Stored data entries:
☆ ☆ ☆ ☆ ☆

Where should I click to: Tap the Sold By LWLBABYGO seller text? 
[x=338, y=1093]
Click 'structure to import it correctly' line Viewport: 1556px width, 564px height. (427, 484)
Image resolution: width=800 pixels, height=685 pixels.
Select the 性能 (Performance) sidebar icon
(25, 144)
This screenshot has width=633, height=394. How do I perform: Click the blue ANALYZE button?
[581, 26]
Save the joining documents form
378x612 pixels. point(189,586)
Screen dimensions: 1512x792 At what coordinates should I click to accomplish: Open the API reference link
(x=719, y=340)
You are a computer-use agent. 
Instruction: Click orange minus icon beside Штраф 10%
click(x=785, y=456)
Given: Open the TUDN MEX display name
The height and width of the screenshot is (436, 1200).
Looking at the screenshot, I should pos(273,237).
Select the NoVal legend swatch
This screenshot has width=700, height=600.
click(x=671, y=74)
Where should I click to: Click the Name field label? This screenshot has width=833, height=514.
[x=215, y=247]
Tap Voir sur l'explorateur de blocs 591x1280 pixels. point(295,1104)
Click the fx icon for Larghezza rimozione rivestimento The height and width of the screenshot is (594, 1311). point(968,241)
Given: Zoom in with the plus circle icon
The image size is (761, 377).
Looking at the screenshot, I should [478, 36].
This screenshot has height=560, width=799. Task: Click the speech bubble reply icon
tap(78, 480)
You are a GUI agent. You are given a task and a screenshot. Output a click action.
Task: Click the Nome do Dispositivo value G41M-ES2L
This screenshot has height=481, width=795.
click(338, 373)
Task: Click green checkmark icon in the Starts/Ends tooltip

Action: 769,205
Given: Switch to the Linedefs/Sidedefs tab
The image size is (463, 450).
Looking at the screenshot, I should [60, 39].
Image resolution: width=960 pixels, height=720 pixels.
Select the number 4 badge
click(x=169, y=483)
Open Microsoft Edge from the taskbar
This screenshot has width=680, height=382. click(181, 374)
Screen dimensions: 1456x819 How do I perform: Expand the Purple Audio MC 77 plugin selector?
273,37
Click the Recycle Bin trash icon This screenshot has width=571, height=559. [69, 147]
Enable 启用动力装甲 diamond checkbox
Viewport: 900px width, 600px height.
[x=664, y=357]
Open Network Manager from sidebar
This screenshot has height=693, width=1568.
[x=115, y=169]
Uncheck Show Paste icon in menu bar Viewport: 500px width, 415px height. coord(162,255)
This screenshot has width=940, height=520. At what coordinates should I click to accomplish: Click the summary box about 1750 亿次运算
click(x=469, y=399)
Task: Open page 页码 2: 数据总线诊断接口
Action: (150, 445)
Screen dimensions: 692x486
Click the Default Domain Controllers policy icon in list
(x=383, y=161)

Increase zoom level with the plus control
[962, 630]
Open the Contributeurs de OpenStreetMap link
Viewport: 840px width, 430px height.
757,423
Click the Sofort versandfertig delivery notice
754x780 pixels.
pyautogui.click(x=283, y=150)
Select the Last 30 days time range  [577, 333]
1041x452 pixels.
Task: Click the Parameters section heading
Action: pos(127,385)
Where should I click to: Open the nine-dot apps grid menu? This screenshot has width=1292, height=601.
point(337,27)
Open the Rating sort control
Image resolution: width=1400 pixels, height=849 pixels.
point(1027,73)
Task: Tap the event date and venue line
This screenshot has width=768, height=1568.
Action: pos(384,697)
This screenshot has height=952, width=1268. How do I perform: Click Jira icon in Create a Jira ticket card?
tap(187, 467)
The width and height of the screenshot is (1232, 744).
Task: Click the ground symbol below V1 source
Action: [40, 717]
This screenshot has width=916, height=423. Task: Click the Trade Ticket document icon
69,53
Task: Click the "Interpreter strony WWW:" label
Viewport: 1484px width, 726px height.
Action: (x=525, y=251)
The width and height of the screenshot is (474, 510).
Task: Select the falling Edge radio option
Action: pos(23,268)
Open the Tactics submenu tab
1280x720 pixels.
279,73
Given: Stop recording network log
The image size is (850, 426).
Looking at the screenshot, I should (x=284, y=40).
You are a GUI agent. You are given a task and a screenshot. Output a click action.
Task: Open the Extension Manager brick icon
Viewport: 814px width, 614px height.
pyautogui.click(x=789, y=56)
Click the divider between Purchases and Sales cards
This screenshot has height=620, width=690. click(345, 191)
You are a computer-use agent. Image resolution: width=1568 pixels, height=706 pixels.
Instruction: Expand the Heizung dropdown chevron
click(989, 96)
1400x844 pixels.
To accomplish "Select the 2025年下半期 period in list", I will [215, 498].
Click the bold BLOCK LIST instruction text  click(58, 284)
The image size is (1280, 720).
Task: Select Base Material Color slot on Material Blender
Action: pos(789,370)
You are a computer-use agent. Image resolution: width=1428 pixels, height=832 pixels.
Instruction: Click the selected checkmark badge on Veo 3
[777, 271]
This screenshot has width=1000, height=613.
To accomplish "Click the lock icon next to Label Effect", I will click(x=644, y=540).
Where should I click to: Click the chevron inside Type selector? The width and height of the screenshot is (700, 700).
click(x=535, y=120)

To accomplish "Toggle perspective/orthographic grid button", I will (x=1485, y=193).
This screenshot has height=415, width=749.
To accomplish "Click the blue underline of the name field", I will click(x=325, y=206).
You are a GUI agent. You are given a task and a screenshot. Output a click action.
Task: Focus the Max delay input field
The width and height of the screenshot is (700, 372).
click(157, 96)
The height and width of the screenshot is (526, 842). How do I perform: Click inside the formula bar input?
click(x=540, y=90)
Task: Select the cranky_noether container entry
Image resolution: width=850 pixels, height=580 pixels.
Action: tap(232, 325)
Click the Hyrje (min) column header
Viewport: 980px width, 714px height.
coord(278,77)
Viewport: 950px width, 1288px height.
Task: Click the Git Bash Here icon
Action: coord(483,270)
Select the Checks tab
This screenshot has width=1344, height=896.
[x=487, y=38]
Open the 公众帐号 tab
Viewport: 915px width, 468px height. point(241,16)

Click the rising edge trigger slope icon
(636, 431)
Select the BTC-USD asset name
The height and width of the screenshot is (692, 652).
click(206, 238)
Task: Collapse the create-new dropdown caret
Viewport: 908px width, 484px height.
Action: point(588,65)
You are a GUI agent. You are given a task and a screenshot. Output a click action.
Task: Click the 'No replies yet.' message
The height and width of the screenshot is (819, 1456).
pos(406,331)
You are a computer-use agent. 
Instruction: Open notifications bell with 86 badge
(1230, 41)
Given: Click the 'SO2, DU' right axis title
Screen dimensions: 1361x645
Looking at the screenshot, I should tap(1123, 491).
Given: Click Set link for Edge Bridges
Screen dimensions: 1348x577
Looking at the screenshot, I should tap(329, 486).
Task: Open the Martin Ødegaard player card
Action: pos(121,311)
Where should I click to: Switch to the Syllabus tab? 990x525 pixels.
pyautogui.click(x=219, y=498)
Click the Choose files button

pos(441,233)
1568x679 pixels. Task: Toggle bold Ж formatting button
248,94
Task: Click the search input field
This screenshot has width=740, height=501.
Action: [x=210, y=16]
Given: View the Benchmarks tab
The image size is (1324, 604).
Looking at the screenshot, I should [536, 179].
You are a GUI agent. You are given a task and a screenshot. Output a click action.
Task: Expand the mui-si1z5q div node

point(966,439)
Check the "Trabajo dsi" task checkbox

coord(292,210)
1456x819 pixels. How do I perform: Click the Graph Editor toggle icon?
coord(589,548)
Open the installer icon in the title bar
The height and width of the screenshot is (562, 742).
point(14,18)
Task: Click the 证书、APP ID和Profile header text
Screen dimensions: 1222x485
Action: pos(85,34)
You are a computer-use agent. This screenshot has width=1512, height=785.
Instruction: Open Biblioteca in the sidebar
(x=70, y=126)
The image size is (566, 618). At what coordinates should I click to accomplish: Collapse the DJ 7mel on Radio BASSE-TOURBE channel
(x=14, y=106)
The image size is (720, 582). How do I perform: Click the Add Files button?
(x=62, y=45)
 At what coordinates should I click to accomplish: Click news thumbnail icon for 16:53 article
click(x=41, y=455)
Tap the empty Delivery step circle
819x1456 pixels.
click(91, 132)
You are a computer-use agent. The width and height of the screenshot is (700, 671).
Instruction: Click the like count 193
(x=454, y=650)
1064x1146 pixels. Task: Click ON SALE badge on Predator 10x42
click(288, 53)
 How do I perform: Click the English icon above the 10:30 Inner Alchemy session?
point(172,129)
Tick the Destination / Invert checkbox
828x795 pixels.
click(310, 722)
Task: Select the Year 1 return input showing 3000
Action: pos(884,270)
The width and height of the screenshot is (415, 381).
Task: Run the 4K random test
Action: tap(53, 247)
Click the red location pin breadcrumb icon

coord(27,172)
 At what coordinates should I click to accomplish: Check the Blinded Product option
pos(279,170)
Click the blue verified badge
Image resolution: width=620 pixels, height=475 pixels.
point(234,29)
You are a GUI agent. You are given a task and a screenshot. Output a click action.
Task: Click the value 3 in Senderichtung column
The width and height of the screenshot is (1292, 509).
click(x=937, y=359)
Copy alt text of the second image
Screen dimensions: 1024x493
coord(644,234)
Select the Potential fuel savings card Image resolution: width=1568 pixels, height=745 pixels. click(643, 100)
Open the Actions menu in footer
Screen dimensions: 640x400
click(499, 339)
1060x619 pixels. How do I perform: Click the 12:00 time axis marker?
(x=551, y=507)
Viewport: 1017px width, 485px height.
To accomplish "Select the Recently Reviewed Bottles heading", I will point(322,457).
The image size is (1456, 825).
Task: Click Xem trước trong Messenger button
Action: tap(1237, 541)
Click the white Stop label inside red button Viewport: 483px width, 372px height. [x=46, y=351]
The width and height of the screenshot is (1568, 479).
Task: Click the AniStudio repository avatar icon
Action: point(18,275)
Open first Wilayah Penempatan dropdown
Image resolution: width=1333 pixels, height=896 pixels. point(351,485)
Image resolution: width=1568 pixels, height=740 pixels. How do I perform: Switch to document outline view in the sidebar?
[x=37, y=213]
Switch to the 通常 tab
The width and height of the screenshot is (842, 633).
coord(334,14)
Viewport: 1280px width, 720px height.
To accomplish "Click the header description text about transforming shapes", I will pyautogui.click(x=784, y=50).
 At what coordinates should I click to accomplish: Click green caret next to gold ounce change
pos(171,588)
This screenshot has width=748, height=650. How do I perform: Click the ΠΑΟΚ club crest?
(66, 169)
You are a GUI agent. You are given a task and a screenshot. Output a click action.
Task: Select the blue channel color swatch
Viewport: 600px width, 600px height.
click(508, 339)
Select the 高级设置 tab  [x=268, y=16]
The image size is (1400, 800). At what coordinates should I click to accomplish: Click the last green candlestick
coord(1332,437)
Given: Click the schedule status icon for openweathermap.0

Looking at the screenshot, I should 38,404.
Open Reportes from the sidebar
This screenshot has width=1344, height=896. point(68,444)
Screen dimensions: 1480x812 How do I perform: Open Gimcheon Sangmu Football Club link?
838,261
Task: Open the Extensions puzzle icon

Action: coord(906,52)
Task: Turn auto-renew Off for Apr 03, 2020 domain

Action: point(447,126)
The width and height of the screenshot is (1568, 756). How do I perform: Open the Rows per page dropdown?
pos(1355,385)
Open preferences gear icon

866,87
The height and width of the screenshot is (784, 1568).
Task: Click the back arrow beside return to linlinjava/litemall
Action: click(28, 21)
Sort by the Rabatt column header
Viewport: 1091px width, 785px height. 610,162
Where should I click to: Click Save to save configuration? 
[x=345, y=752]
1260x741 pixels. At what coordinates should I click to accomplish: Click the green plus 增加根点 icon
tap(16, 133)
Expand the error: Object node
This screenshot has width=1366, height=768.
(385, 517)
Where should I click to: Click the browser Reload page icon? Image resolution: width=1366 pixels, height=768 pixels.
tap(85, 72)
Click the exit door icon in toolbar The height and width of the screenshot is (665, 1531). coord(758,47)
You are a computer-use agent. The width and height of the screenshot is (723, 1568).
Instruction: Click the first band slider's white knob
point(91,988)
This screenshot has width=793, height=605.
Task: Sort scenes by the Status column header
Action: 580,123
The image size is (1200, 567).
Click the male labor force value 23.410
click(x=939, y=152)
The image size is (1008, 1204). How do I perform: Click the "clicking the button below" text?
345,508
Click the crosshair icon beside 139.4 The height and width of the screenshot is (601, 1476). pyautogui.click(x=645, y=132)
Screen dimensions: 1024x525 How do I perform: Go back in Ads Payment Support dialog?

☆ ☆ ☆ ☆ ☆

■ Work task ■
A copy of each line in the data above that holds the string "computer" is needed.

■ Answer for the task ■
You are a computer-use agent. 
You are a computer-use agent. Image resolution: width=1568 pixels, height=706 pixels.
You are a computer-use agent. Image resolution: width=1428 pixels, height=832 pixels.
You are a computer-use agent. 
You are a computer-use agent. This screenshot has width=1512, height=785.
You are a computer-use agent. The width and height of the screenshot is (700, 671).
You are a computer-use agent. The width and height of the screenshot is (723, 1568).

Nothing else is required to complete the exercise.